Alternativpläne zwischen CM Punk und Roman Reigns: Sieg von Punk war im Gespräch
Neben den chaotischen Ereignissen rund um Cody Rhodes und Randy Orton, gibt es auch Neuigkeiten zu den Plänen und diskutierten Finishes beim zweiten Hauptmatch, CM Punk gegen Roman Reigns. Im Zuge der kreativen Planung war zwischenzeitlich auch mit einer Titelverteidigung von CM Punk geplant worden, die dann wiederum beim PLE Backlash einen Titelverlust von Punk gegen Reigns vorgesehen hätte. Damit wäre der gewollte Titelwechsel vollzogen, doch beide wären mit einem zahlenmäßigen Unentschieden in ihren Aufeinandertreffen herausgegangen, um CM Punk als Topstar zu schützen. Dave Meltzer selbst zeigte sich von dem Match begeistert und verlieh diesem fünf Sterne und betonte das herausragende Storytelling, dass CM Punk aufgrund der Länge des Matches und seines Alters die Kraft verlor und nicht mehr mithalten konnte.
Quellen: Wrestling Observer Newsletter




6 Antworten auf „Backstage-Chaos nach Rückzug von Pat McAfee: Zustände am WrestleMania-Tag „wie bei WCW“: Was zur Entscheidung von McAfee beigetragen hat – weitere Alternativpläne: Wäre CM Punk fast als Sieger bei WrestleMania 42 nach Hause gegangen?“
Vielleicht entstanden die Probleme ja auch nur deswegen, weil es eine „vielschichtige Geschichte“ war. Ich mein ich blick ja schon bei Zusammenfassungen kaum mehr durch. 🙂
ich habe nicht ganz verstanden, worüber sich die anderen Talente nun aufgeregt haben? Darüber, dass die Grundlage der Fehde die Verbindung von Cody und Orton aus der Vergangenheit war oder darüber, dass dies durch die beiden „Stars“ verwischt wurde?
Bret Hart recht was Triple H betrifft
wenn der TKO Boss schon öffentlich sagt, dass TKO am Ende auch die kreative Kontrolle hat… verwundert das alle doch keinen . ich glaube auch kaum, dass die Fanreaktionen hier für ein Umdenken sorgen werden.

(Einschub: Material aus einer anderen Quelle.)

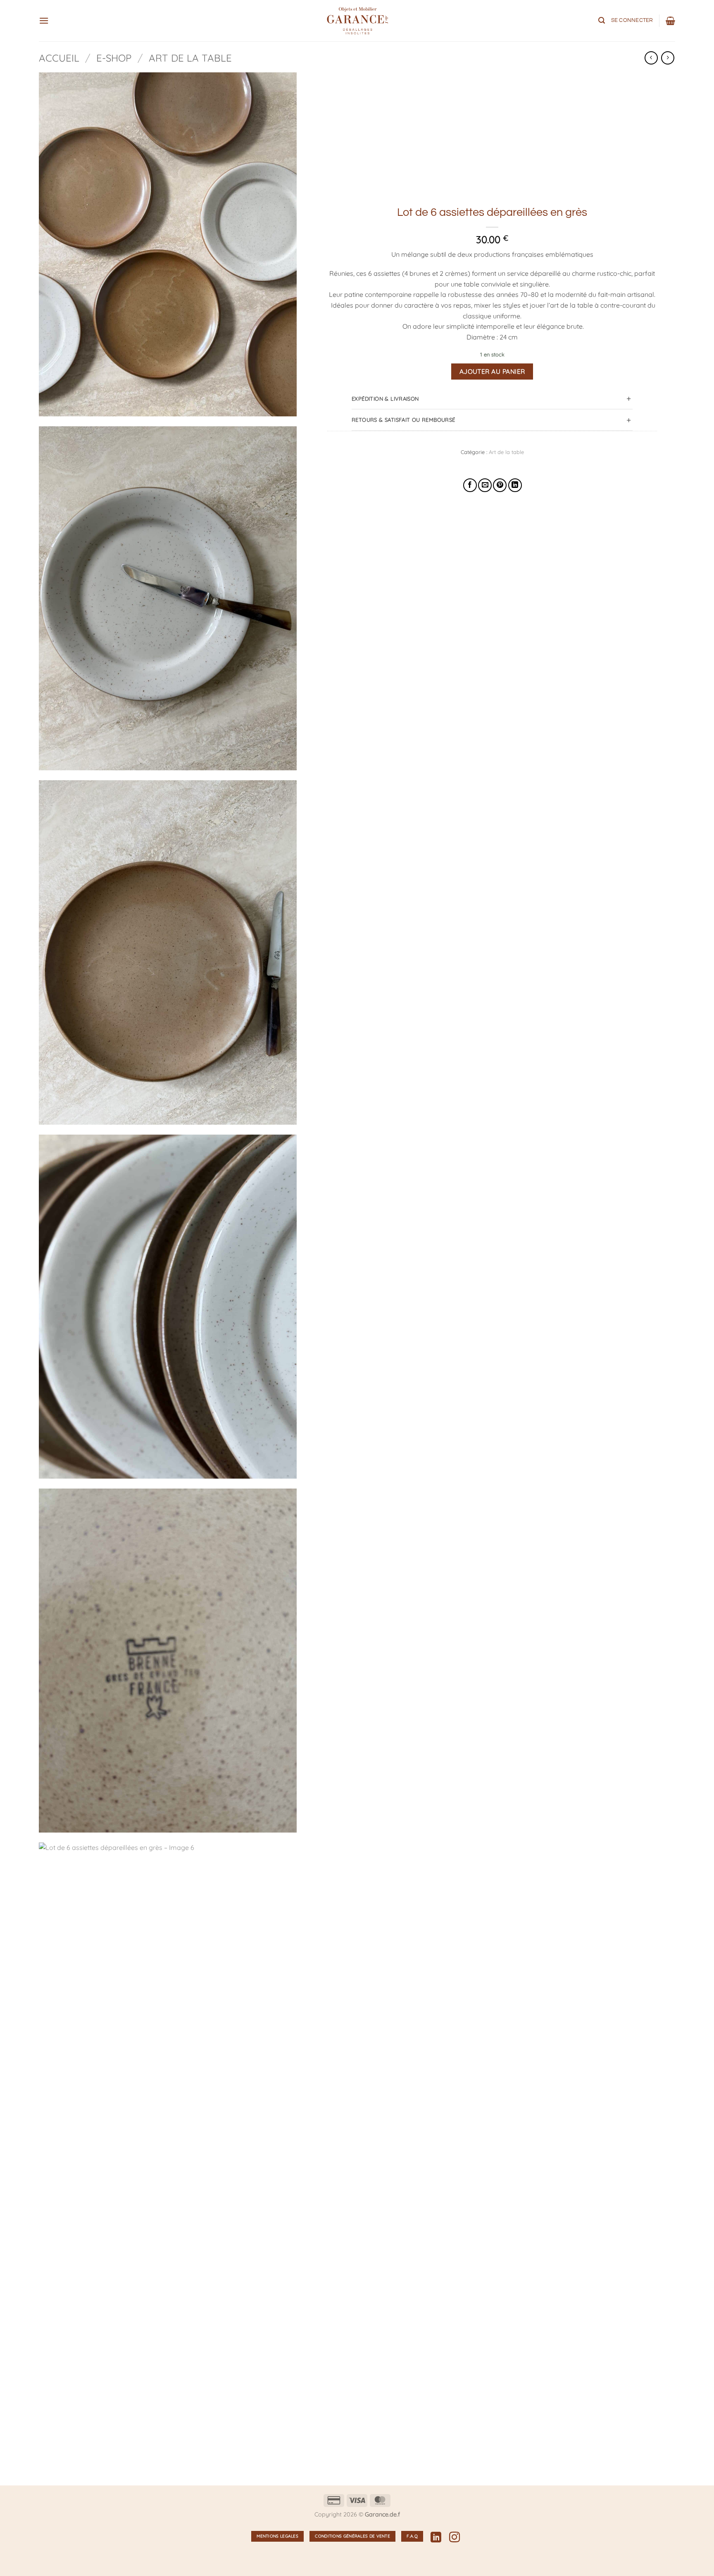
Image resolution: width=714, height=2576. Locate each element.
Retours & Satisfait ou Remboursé (403, 419)
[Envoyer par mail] (485, 485)
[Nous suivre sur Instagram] (454, 2538)
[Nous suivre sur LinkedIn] (436, 2538)
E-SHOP (113, 58)
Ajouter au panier (492, 371)
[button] (44, 20)
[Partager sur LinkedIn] (515, 485)
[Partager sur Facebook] (470, 485)
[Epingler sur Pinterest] (500, 485)
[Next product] (651, 57)
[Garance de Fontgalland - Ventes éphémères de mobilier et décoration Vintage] (357, 20)
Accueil (59, 58)
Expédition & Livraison (385, 398)
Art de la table (190, 58)
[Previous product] (667, 57)
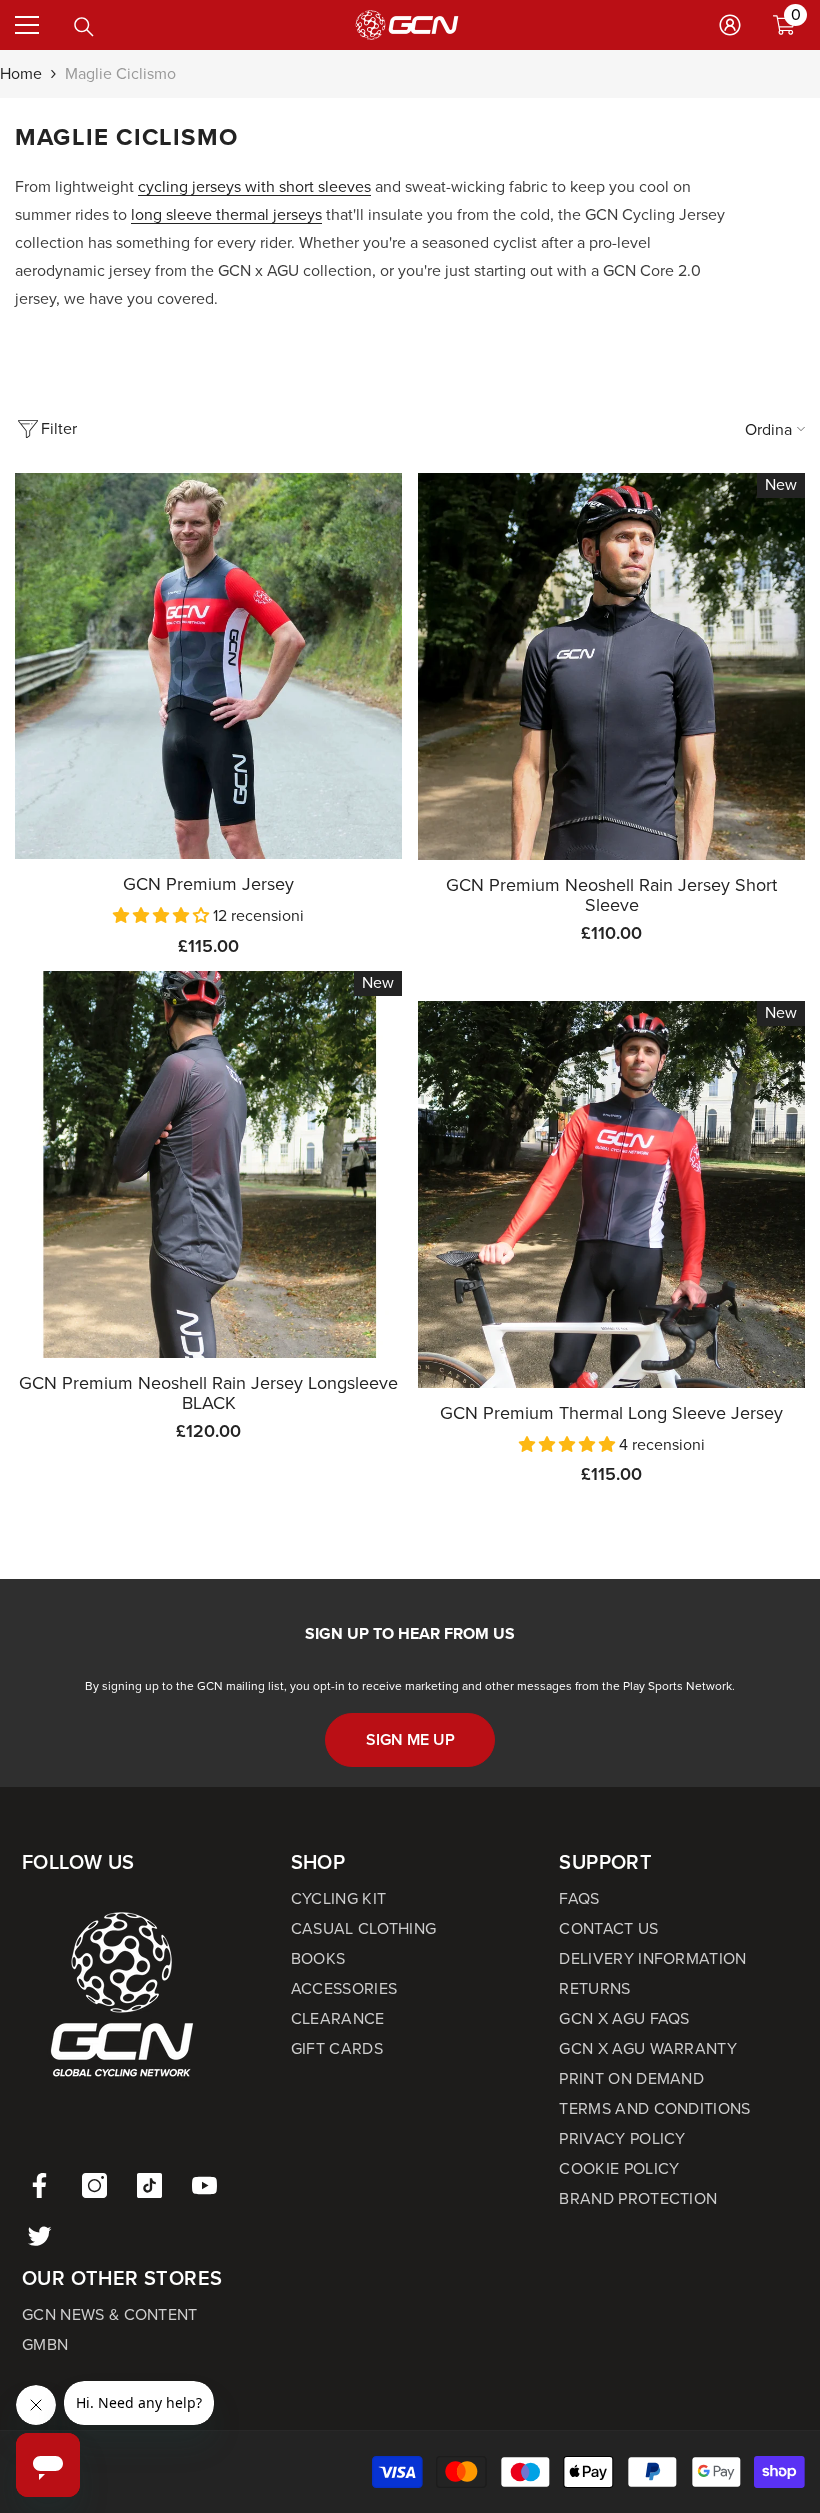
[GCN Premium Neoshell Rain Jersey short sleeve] (611, 666)
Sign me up (410, 1739)
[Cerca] (84, 27)
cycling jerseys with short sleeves (254, 186)
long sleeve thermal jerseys (226, 214)
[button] (163, 915)
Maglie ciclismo (120, 73)
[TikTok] (149, 2185)
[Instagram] (94, 2185)
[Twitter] (39, 2235)
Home (21, 73)
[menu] (27, 25)
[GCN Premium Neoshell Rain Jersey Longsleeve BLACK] (208, 1164)
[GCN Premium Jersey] (208, 666)
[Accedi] (730, 25)
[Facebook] (39, 2185)
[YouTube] (204, 2185)
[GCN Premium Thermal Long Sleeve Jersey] (611, 1194)
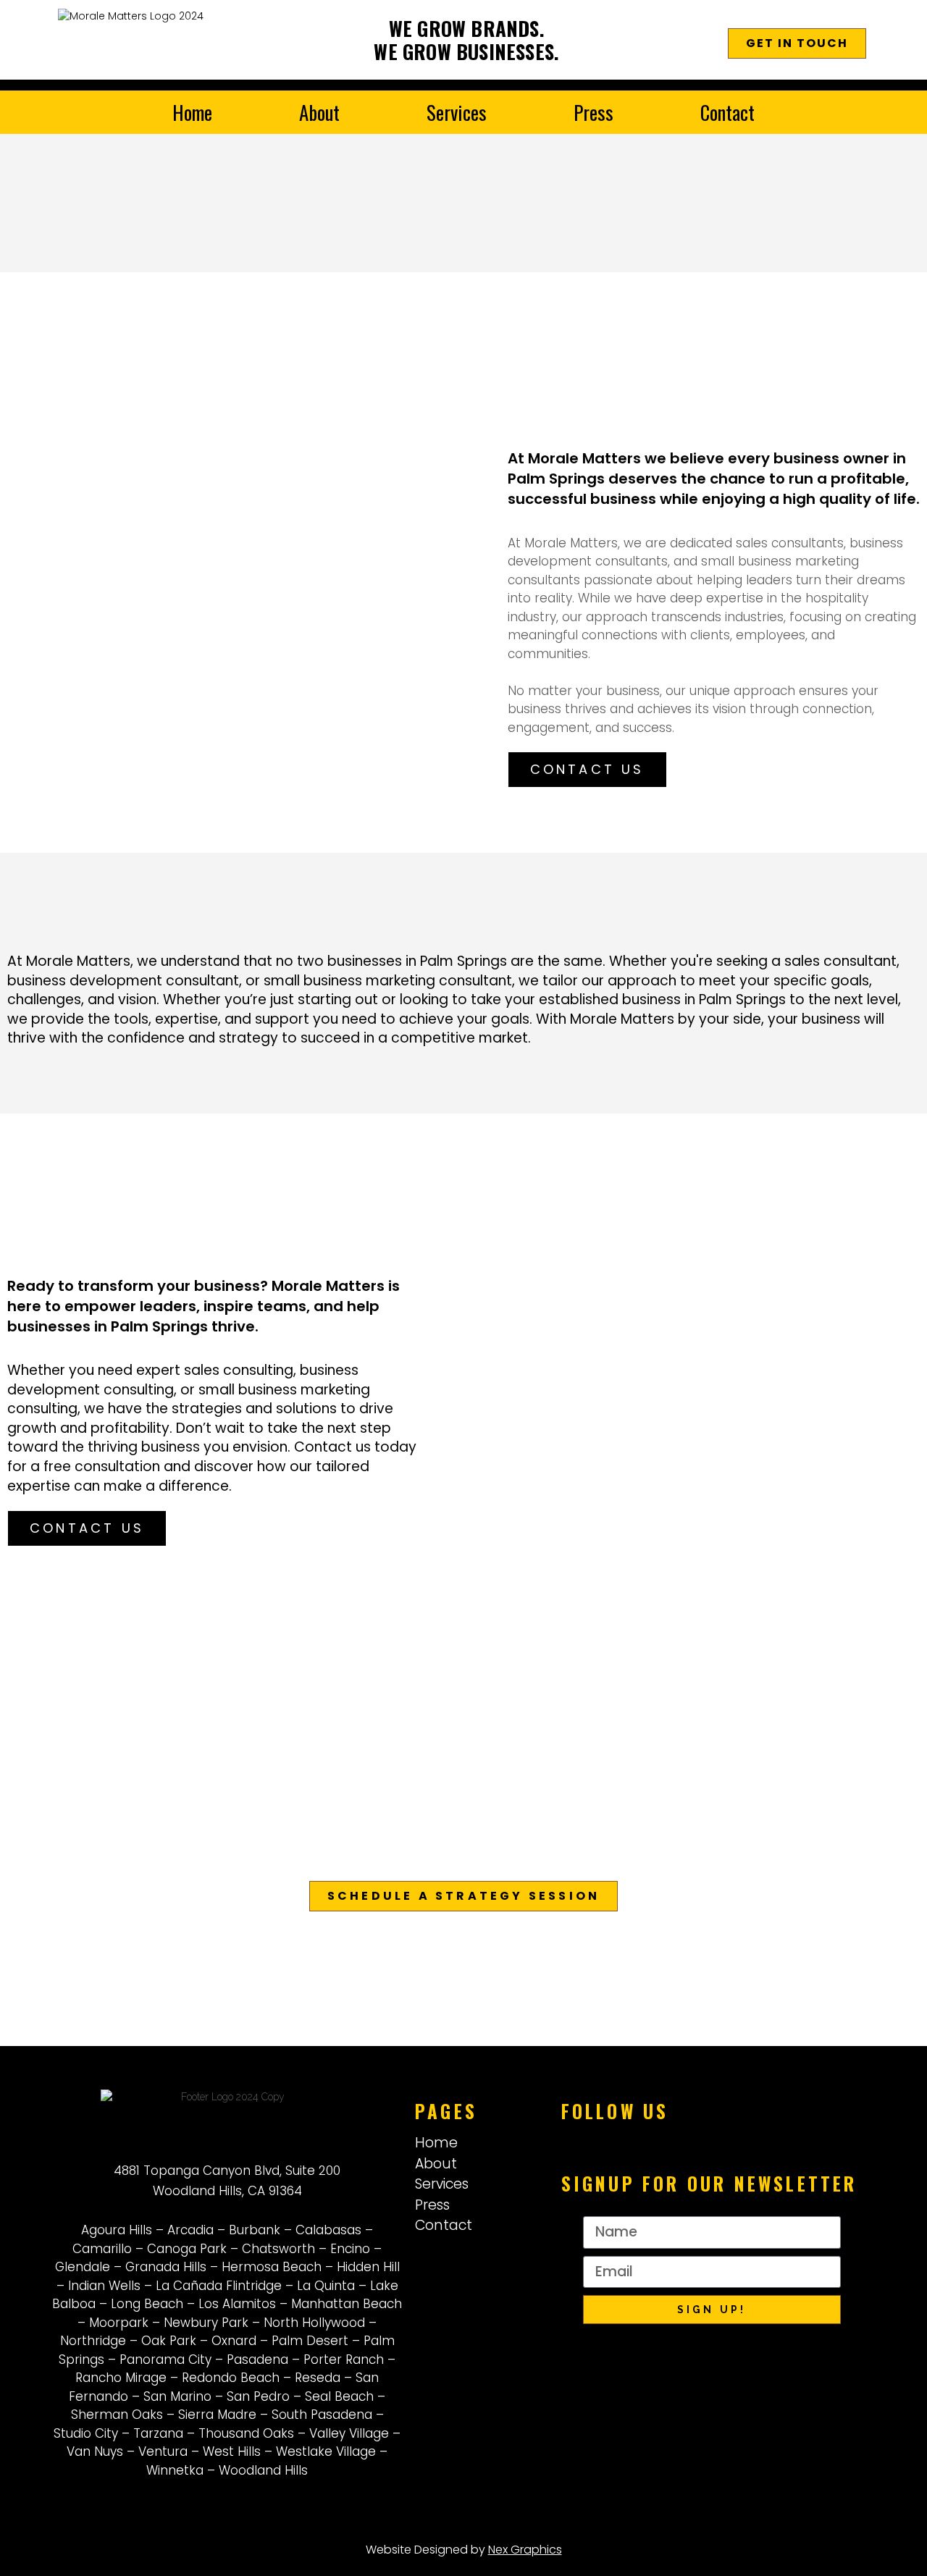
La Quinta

ich habe ja jetzt weder RAW und noch SmackDown gesehen, werde ich auch nicht. aber vllt werden Andy und Chris mich ja aufklären, was man da jetzt draus macht.
Randys booking habe ich null verstanden. aber naja. noch viel weniger Sinn machte, dass der sonst auf dem Tisch tanzende Kommentator so eine Rolle in der Story bekommt…auch wenn hier die TKO Erklärung da ist.
und vergessen wie eins nichts .. nächstes Jahr werden noch ganz andere Leute in irgend einen art und Weise Mitspracherecht haben….
Cody Rhodes ist nur noch am nerven, ich kann sein poliertes image nicht mehr haben. Pure verarsche mit dem….
@Uwe…so wie ich es lt dem Bericht verstanden habe, waren wohl alle der Meinung, dass die Vorgeschichte (Legacy) von Rhodes und Orton ausreichend gewesen wäre und das Drumherum die Sache dann eher verschlechtert hat, als verbessert. Ist ja aber hier auch schon von etlichen geschrieben worden vor WM, dass es eigentlich nichts weiter benötigt hätte, als Ansatz, dass der ehemalige Mentor gegen den ehemaligen Schüler fehdet.